PROBLEM TO WORK ON
Using the records below, copy every line that holds the string "agent".

INPUT RECORDS
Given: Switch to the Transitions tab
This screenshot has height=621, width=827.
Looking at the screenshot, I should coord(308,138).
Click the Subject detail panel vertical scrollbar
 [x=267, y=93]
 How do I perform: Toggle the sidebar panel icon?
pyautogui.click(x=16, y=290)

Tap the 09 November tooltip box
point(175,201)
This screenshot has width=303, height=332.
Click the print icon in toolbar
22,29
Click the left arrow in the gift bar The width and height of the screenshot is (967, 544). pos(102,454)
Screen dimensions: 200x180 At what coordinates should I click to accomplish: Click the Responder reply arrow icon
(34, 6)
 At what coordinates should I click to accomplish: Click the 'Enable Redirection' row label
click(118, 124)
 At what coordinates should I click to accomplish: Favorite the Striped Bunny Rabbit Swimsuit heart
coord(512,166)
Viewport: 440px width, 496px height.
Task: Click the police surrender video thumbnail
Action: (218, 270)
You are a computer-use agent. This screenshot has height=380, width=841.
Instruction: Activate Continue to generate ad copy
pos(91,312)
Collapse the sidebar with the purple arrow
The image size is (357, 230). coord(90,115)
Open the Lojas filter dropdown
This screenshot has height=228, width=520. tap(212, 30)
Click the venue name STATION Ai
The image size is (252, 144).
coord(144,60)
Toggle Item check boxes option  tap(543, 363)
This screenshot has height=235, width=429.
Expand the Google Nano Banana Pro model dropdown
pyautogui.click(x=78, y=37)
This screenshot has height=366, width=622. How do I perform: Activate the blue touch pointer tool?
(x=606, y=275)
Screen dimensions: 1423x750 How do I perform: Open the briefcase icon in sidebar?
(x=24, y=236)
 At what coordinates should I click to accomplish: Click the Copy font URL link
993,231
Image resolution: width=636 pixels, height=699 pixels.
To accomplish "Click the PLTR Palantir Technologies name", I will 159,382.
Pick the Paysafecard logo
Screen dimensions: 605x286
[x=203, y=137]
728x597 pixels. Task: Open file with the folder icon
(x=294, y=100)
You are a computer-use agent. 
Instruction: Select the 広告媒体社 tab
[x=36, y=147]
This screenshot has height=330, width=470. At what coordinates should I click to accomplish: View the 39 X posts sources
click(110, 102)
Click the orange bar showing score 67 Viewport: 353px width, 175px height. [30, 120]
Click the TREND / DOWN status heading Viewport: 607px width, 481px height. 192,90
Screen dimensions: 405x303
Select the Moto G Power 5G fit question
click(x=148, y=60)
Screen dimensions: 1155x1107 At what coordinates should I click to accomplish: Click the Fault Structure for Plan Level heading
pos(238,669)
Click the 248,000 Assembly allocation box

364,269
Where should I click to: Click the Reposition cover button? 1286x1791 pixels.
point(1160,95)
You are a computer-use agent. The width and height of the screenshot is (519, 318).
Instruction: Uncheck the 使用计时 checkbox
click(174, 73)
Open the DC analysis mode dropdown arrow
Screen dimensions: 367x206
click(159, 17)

ANSWER TO THIS PROBLEM
You are a computer-use agent. This screenshot has height=380, width=841.
You are a computer-use agent. 
You are a computer-use agent. The width and height of the screenshot is (519, 318).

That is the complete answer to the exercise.